Dans le bonus du DVD de Ugly, le réalisateur Anurag Kashyap raconte que le film de genre, ici un thriller autour de l'enlèvement d'une fillette, le libère de devoir donner des réponses démonstratives sur la société indienne. Les questions que la fiction génère excitent la réflexion des spectateurs qui sortent de la projection dans le silence. Car Ugly est un film qui dérange comme tous ses précédents films, de Paanch à Gangs of Wasseypur, en passant par No Smoking, Gulaal et That Girl in Yellow Boots. Même Dev.D, remake du blockbuster Devdas, ne peut se réclamer de Bollywood, sa mise en scène critique de la société patriarcale indienne où le policier règne sur les citoyens comme le père sur la famille renvoyant le divertissement coloré à ses chimères vaudevillesques. L'abus d'autorité mène partout à la corruption et pulvérise la morale. L'obsession des Indiens pour le cinéma pousse Kashyap à équiper ses personnages des atours de ces fantasmes. Dans son pays les stars deviennent ministres, la puissance des images se muant en pouvoir politique. Ugly révèle les pires travers de chacun dans un portrait sans concession de la société indienne où les conflits de langues et de religions renforcent la hiérarchie sociale, engluée dans des coutumes sclérosantes et terriblement cruelles.

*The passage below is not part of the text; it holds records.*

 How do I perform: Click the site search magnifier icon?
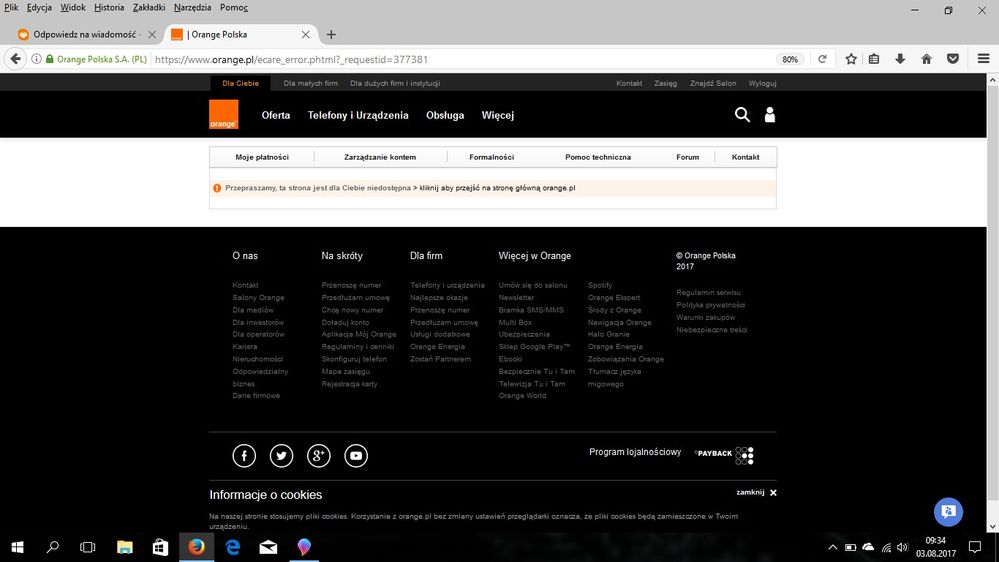(742, 115)
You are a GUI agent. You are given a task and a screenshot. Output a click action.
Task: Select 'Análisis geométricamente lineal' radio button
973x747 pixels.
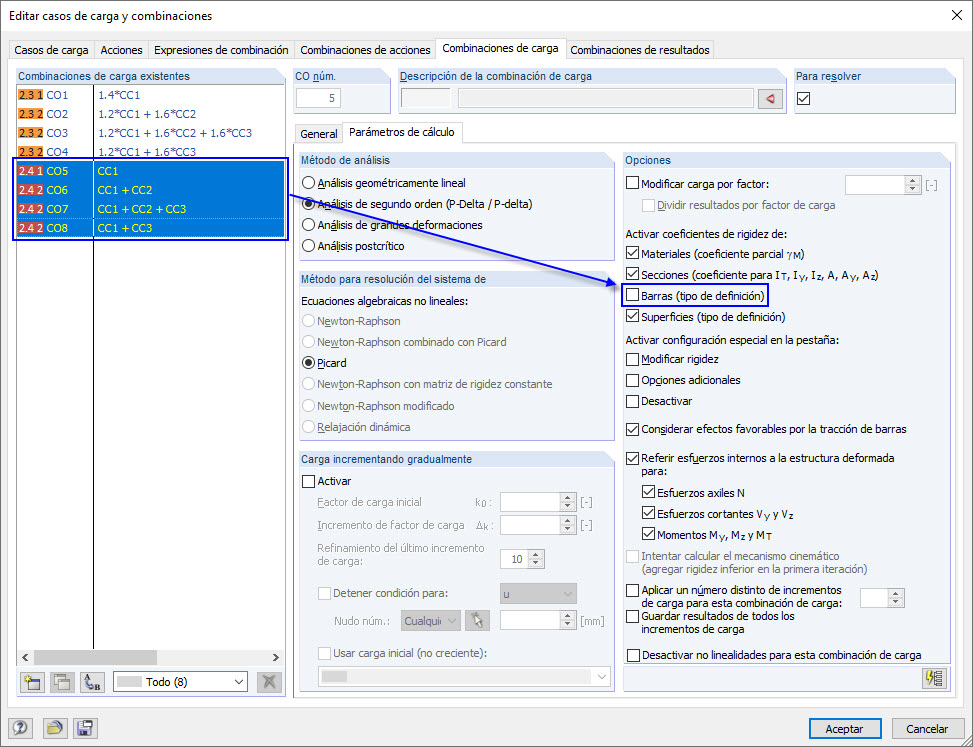[x=309, y=180]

Anurag Kashyap s'appuie généralement sur des faits réels qu'il transforme et déforme en s'appuyant sur les ressources que le cinématographe lui offre, des rebondissements du scénario à une utilisation de la musique parfaitement intégrée à l'action. Trois faits divers l'ont ici inspiré, aidé par le chef des polices spéciales de Bombay pour que son inspiration ne s'encombre pas d'une fidélité démonstrative qui alourdit tant de films politiques.